Come on guys, it’s time for a little honesty. Yes, we all really liked Wii Tennis for about four days. We all wanted the Kinect to have more use to us than it does the NSA. We probably all want to forget about the Playstation Move. But we all wanted motion control to be good, we really, really did.

But it’s not, is it?

It’s awkward, it’s boring, it’s for the most part poorly utilised and it just all seems like too much effort. We want to sit on a couch, controller in hand, TV to the front. Almost everything that’s attempted to mess with that formula has ended poorly – just ask Nintendo how that whole tablet screen-in-your-controller thing is working out for them.

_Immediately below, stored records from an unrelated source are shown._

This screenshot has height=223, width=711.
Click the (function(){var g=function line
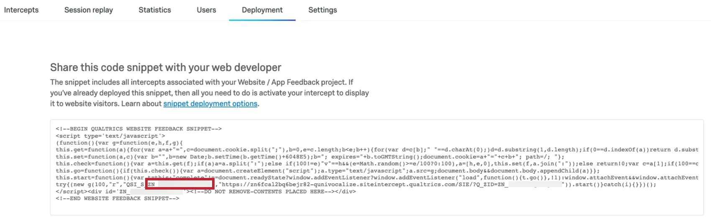119,143
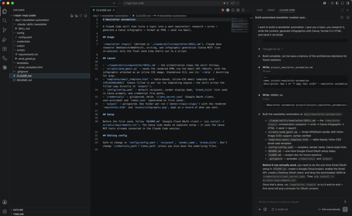Open the Search view in activity bar
Screen dimensions: 352x216
click(x=4, y=21)
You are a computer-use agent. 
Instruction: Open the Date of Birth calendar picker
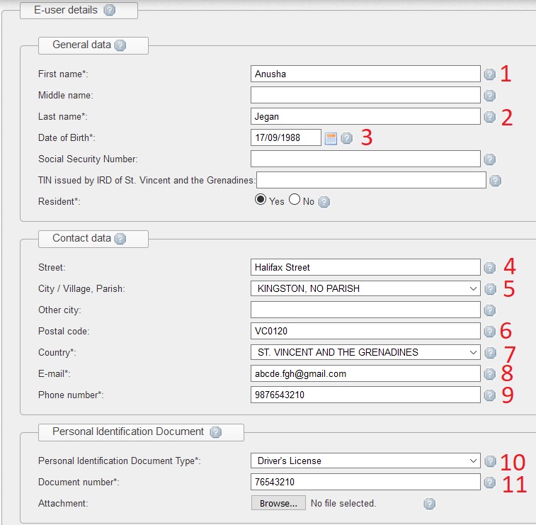coord(331,138)
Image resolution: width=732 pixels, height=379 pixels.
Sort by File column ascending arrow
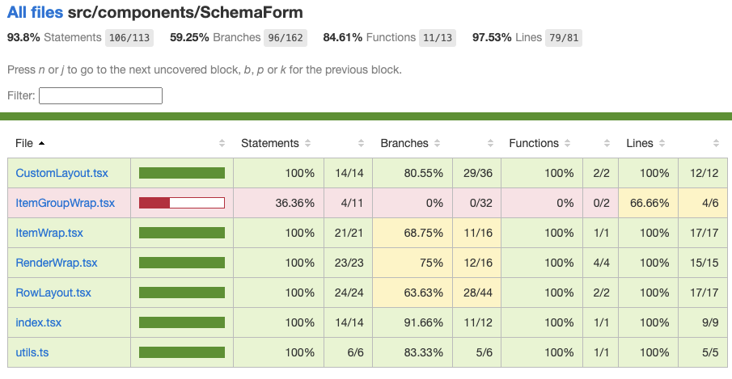tap(41, 143)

Worst offender: Pretty much all of them

But honestly, mostly this.

But honestly, mostly this.


Seriously, who actually ever wants to play one of these? Even if you don’t know a damned thing about the game, these are generally overly long, tedious and straight up boring.

They’re also generally unskippable. No, I really don’t need you to teach me to jump, crawl through a tunnel and shoot little cardboard cutouts.

Hell, even if it takes me seven clips to barely nick two of the cardboard men, somehow I’m still ready for a highly specialised tactical mission minutes later.

I suppose as long as there’s something sturdy to hide behind, I’ll be okay.

Worst offender: DotA 2

blah blah blah NO ONE CARES

blah blah blah NO ONE CARES

Inaccessible NPCs

Okay, let’s get one thing straight – when Half-Life did this it was cool. It’s every game after that killed it.

These are the people you see sharing coffee and a joke behind the office window. The group of people huddled together singing songs in a sealed room as you roam a post-apocalyptic wasteland. That creepy ghost girl fingerpainting on that mirror in blood.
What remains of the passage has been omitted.